Una carenza, quella delle cure psichiatriche, comune a molte altre strutture carcerarie, dove la presenza di internati che fanno uso di stupefacenti sfiora il 60% e non si contano i ristretti con disturbi psichici, prova ne è l’aumento dei suicidi dietro le sbarre. Come quello di Stefano Voltolina, 27 anni, di Chioggia, impiccatosi lunedì sera al Due Palazzi di Padova. Un giovane che frequentava la biblioteca del carcere, amava la filosofia e scriveva poesie d’amore. Era recluso perché condannato per violenza e resistenza personale, sarebbe uscito nel giugno del 2028. Sin da ragazzo Stefano aveva manifestato un disagio e trascorse un periodo in una casa-famiglia. Ma non era, secondo le autorità del penitenziario, un soggetto a rischio suicidio.

E anche gli altri due decessi dentro le patrie galere in questi primi dieci giorni di gennaio confermano questa ulteriore, grave, emergenza. Matteo Concetti, il 23enne originario di Fermo che il 5 gennaio si è tolto la vita con un lenzuolo stretto attorno al collo nel bagno di una cella di isolamento del carcere anconetano di Montacuto, soffriva di una patologia psichiatrica accertata (era bipolare) e non poteva - anzi, non doveva - essere rinchiuso da solo in una stanza (provvedimento adottato perché aveva aggredito un agente) ma curato con una terapia farmacologica e ammesso agli arresti domiciliari oppure trasferito in una “Residenza per l’esecuzione delle misure di sicurezza”, che ad Ancona però non esiste.
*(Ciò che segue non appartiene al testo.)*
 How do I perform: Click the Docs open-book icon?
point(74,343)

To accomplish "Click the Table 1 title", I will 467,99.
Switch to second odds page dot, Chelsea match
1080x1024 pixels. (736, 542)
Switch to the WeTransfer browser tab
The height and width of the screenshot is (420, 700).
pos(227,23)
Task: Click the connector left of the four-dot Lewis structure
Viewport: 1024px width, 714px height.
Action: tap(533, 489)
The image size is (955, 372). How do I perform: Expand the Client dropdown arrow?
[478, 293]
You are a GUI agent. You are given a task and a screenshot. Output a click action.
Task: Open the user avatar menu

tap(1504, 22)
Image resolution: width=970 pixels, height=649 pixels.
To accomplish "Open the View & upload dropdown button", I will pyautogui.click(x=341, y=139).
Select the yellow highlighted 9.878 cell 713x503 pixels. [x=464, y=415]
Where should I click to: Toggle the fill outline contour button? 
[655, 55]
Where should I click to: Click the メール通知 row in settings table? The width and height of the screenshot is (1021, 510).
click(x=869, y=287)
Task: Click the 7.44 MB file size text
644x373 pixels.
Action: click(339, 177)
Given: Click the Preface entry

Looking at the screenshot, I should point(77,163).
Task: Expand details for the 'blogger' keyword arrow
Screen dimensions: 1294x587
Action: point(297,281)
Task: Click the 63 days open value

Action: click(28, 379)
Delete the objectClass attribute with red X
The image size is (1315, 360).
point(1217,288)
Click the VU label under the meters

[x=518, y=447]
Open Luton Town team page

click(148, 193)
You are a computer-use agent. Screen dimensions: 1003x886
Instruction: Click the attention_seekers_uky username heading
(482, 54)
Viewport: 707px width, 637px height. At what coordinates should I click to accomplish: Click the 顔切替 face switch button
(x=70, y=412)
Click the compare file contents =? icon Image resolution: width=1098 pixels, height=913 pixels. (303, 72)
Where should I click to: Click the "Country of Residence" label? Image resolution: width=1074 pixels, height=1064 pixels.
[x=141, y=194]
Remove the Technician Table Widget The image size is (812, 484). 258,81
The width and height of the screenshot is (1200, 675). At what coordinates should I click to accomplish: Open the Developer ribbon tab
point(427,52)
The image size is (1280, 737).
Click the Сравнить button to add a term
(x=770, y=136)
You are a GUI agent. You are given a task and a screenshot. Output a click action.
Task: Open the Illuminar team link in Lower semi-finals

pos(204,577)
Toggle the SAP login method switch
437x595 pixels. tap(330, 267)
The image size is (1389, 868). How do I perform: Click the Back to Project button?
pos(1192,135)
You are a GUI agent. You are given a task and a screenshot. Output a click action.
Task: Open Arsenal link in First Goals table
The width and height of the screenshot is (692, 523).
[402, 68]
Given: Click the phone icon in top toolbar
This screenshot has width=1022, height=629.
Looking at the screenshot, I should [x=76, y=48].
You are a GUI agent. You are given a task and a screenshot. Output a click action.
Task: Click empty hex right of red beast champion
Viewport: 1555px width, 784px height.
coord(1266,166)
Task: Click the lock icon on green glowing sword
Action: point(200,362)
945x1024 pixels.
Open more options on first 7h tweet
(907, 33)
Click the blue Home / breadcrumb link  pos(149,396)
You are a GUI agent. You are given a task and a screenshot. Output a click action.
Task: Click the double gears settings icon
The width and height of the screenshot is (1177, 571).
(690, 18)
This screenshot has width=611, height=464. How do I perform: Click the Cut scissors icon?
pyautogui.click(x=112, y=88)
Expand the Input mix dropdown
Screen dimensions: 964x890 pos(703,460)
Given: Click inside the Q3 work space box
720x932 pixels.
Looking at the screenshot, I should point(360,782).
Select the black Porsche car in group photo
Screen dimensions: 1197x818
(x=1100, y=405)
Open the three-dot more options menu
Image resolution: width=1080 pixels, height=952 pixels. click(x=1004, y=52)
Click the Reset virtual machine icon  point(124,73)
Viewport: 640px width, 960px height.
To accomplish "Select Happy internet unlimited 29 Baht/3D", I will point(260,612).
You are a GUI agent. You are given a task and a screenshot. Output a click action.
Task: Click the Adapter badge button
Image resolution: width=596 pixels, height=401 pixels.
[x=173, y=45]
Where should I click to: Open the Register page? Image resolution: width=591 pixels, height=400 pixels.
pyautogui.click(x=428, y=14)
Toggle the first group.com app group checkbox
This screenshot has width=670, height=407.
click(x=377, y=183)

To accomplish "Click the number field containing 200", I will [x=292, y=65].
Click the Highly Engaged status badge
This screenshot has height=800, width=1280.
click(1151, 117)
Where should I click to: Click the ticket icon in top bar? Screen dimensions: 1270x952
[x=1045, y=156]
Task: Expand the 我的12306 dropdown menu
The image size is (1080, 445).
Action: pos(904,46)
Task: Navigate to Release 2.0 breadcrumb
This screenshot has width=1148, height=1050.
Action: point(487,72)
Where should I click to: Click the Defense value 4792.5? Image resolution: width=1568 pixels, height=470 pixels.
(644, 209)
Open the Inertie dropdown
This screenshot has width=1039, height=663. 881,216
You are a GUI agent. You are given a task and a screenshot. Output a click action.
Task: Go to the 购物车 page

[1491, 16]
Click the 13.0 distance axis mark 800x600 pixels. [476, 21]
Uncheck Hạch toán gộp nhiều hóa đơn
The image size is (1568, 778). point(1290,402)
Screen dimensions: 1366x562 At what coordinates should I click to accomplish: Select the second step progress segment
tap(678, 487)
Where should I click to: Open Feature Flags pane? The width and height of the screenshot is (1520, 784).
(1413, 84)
Sono solo una trentina i Rems in Italia, con poco meno di 600 posti disponibili.

Sulla vicenda di Matteo - che era finito dentro per aver commesso reati contro il patrimonio e che sarebbe uscito fra otto mesi - la procura dorica, attraverso il pm Marco Pucilli, su denuncia della mamma del detenuto, ha aperto un fascicolo per “istigazione al suicidio” e disposto l’esame necroscopico sul cadavere.

A Napoli invece si indaga sul sospetto omicidio, nel carcere di Poggioreale, di Alexandro Esposito, 33 anni, tossicodipendente, di Secondigliano che, anche lui alla vigilia dell’Epifania è stato rinvenuto esanime in uno stato di “rigor mortis” su una barella davanti all’infermeria. I primi riscontri medico-legali sul cadavere parlano di “materiale scuro liquido che fuorisciva dal cavo orale”. Disposta l’autopsia che chiarirà, si spera, tutti i dubbi. Anche lui, come gli altri due giovani detenuti, poteva essere salvato?